• WORK INSTRUCTIONS:
Reproduce, without any alteration, the rows from the line containing "Viewport: 1266px width, 952px" up to and including the line containing "point(385,126)".

## BEGIN RECORDS FOR THIS TASK

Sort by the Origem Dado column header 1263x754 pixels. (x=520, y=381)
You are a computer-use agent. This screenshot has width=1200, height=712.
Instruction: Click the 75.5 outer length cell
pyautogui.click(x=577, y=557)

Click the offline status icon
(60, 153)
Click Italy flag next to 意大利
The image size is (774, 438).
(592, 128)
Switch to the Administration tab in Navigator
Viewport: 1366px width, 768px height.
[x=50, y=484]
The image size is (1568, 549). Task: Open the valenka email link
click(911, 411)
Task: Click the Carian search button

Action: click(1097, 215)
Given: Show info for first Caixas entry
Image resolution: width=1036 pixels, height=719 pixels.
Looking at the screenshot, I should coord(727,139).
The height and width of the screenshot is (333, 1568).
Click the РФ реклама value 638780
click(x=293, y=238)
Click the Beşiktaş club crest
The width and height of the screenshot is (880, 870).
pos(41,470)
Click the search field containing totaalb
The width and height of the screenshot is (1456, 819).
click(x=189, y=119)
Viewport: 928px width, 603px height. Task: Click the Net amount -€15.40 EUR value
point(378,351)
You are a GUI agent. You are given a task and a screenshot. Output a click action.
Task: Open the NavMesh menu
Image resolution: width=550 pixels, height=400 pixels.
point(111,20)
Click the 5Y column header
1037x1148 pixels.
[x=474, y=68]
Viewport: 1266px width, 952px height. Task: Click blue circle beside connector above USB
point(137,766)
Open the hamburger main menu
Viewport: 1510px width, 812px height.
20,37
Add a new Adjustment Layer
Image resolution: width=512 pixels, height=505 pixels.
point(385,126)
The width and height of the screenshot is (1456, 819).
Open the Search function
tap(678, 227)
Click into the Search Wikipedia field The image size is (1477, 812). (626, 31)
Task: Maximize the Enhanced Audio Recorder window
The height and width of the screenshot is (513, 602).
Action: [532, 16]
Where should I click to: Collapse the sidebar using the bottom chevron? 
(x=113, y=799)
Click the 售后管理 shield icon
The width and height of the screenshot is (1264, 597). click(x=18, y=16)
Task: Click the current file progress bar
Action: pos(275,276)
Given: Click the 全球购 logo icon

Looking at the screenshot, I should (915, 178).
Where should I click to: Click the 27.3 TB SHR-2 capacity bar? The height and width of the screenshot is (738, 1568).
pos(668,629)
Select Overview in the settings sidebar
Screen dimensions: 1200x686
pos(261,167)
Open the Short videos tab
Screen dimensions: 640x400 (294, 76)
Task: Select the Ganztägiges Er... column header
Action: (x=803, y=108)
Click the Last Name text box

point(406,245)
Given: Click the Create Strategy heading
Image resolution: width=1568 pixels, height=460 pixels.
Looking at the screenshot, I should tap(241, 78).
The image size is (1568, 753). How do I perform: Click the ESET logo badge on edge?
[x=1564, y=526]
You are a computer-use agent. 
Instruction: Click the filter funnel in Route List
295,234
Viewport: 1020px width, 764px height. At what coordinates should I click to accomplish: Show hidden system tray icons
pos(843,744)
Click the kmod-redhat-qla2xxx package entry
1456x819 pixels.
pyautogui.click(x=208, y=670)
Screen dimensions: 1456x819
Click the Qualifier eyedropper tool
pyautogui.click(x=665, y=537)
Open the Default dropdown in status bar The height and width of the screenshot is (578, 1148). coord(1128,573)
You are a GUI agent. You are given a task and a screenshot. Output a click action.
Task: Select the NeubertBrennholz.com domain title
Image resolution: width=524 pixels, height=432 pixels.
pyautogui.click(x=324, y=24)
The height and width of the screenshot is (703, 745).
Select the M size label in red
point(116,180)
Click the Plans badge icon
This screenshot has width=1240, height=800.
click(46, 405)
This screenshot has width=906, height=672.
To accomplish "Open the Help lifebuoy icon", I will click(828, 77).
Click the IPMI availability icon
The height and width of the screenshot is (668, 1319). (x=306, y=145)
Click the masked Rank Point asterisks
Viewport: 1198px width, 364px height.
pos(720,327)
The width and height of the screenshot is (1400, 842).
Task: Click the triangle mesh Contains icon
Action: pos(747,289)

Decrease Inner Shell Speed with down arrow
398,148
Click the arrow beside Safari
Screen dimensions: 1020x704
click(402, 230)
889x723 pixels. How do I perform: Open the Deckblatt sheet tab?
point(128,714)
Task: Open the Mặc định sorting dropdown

## END RECORDS FOR THIS TASK

• CORRECT OUTPUT:
Viewport: 1266px width, 952px height. Task: Click blue circle beside connector above USB
point(137,766)
Open the hamburger main menu
Viewport: 1510px width, 812px height.
20,37
Add a new Adjustment Layer
Image resolution: width=512 pixels, height=505 pixels.
point(385,126)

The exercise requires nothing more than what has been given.